Set each line of the data down exactly, please.
### DATA PROVIDED
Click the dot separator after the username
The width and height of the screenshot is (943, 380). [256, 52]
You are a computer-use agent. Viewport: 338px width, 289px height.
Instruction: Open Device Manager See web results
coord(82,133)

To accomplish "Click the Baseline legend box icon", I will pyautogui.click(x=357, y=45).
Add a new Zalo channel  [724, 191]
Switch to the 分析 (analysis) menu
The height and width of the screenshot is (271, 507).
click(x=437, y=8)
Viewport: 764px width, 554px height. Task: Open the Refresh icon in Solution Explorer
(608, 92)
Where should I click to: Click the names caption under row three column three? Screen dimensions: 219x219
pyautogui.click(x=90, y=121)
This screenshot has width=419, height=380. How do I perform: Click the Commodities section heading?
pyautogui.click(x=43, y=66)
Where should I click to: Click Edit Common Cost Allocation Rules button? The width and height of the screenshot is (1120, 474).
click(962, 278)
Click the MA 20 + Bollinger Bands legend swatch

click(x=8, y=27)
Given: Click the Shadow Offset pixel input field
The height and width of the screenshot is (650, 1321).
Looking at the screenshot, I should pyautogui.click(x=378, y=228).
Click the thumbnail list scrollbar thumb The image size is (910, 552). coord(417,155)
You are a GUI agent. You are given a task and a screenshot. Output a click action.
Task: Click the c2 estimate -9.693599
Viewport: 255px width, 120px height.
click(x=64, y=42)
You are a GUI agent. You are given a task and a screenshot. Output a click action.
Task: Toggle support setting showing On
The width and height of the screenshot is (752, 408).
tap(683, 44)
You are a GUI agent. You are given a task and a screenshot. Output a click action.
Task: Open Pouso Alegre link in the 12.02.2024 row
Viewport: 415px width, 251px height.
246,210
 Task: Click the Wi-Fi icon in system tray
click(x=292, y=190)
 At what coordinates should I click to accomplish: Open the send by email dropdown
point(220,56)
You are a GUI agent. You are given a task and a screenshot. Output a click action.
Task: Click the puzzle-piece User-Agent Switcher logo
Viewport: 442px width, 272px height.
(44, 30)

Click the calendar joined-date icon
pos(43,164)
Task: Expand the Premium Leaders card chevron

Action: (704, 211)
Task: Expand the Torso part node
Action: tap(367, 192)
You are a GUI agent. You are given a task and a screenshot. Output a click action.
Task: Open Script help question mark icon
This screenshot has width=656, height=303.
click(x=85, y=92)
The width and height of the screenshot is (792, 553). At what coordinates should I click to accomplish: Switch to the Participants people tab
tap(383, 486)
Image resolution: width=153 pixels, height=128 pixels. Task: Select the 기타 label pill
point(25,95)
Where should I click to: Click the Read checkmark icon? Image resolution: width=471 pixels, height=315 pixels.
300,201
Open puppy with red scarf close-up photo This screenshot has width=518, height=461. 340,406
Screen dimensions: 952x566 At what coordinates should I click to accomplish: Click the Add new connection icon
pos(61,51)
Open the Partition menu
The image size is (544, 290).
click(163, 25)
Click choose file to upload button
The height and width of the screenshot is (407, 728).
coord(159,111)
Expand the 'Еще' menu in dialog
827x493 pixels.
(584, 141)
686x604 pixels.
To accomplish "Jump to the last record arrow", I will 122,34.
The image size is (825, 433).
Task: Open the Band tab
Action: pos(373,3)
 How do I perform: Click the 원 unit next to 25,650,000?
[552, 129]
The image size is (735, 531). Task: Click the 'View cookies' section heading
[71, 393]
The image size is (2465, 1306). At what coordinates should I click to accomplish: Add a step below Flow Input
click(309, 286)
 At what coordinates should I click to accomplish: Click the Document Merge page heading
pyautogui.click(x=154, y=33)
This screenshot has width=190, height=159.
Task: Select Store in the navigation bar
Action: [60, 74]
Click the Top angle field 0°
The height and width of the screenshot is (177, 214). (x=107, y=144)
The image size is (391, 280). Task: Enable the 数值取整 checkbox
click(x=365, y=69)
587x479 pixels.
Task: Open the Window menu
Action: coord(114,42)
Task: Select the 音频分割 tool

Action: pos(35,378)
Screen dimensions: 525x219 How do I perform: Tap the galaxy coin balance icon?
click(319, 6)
######
OUTPUT OF THE TASK
Click the dot separator after the username
The width and height of the screenshot is (943, 380). [256, 52]
You are a computer-use agent. Viewport: 338px width, 289px height.
Instruction: Open Device Manager See web results
coord(82,133)

To accomplish "Click the Baseline legend box icon", I will pyautogui.click(x=357, y=45).
Add a new Zalo channel  [724, 191]
Switch to the 分析 (analysis) menu
The height and width of the screenshot is (271, 507).
click(x=437, y=8)
Viewport: 764px width, 554px height. Task: Open the Refresh icon in Solution Explorer
(608, 92)
Where should I click to: Click the names caption under row three column three? Screen dimensions: 219x219
pyautogui.click(x=90, y=121)
This screenshot has width=419, height=380. How do I perform: Click the Commodities section heading?
pyautogui.click(x=43, y=66)
Where should I click to: Click Edit Common Cost Allocation Rules button? The width and height of the screenshot is (1120, 474).
click(962, 278)
Click the MA 20 + Bollinger Bands legend swatch

click(x=8, y=27)
Given: Click the Shadow Offset pixel input field
The height and width of the screenshot is (650, 1321).
Looking at the screenshot, I should pyautogui.click(x=378, y=228).
Click the thumbnail list scrollbar thumb The image size is (910, 552). coord(417,155)
You are a GUI agent. You are given a task and a screenshot. Output a click action.
Task: Click the c2 estimate -9.693599
Viewport: 255px width, 120px height.
click(x=64, y=42)
You are a GUI agent. You are given a task and a screenshot. Output a click action.
Task: Toggle support setting showing On
The width and height of the screenshot is (752, 408).
tap(683, 44)
You are a GUI agent. You are given a task and a screenshot. Output a click action.
Task: Open Pouso Alegre link in the 12.02.2024 row
Viewport: 415px width, 251px height.
246,210
 Task: Click the Wi-Fi icon in system tray
click(x=292, y=190)
 At what coordinates should I click to accomplish: Open the send by email dropdown
point(220,56)
You are a GUI agent. You are given a task and a screenshot. Output a click action.
Task: Click the puzzle-piece User-Agent Switcher logo
Viewport: 442px width, 272px height.
(44, 30)

Click the calendar joined-date icon
pos(43,164)
Task: Expand the Premium Leaders card chevron

Action: (704, 211)
Task: Expand the Torso part node
Action: tap(367, 192)
You are a GUI agent. You are given a task and a screenshot. Output a click action.
Task: Open Script help question mark icon
This screenshot has width=656, height=303.
click(x=85, y=92)
The width and height of the screenshot is (792, 553). At what coordinates should I click to accomplish: Switch to the Participants people tab
tap(383, 486)
Image resolution: width=153 pixels, height=128 pixels. Task: Select the 기타 label pill
point(25,95)
Where should I click to: Click the Read checkmark icon? Image resolution: width=471 pixels, height=315 pixels.
300,201
Open puppy with red scarf close-up photo This screenshot has width=518, height=461. 340,406
Screen dimensions: 952x566 At what coordinates should I click to accomplish: Click the Add new connection icon
pos(61,51)
Open the Partition menu
The image size is (544, 290).
click(163, 25)
Click choose file to upload button
The height and width of the screenshot is (407, 728).
coord(159,111)
Expand the 'Еще' menu in dialog
827x493 pixels.
(584, 141)
686x604 pixels.
To accomplish "Jump to the last record arrow", I will 122,34.
The image size is (825, 433).
Task: Open the Band tab
Action: pos(373,3)
 How do I perform: Click the 원 unit next to 25,650,000?
[552, 129]
The image size is (735, 531). Task: Click the 'View cookies' section heading
[71, 393]
The image size is (2465, 1306). At what coordinates should I click to accomplish: Add a step below Flow Input
click(309, 286)
 At what coordinates should I click to accomplish: Click the Document Merge page heading
pyautogui.click(x=154, y=33)
This screenshot has width=190, height=159.
Task: Select Store in the navigation bar
Action: [60, 74]
Click the Top angle field 0°
The height and width of the screenshot is (177, 214). (x=107, y=144)
The image size is (391, 280). Task: Enable the 数值取整 checkbox
click(x=365, y=69)
587x479 pixels.
Task: Open the Window menu
Action: coord(114,42)
Task: Select the 音频分割 tool

Action: pos(35,378)
Screen dimensions: 525x219 How do I perform: Tap the galaxy coin balance icon?
click(319, 6)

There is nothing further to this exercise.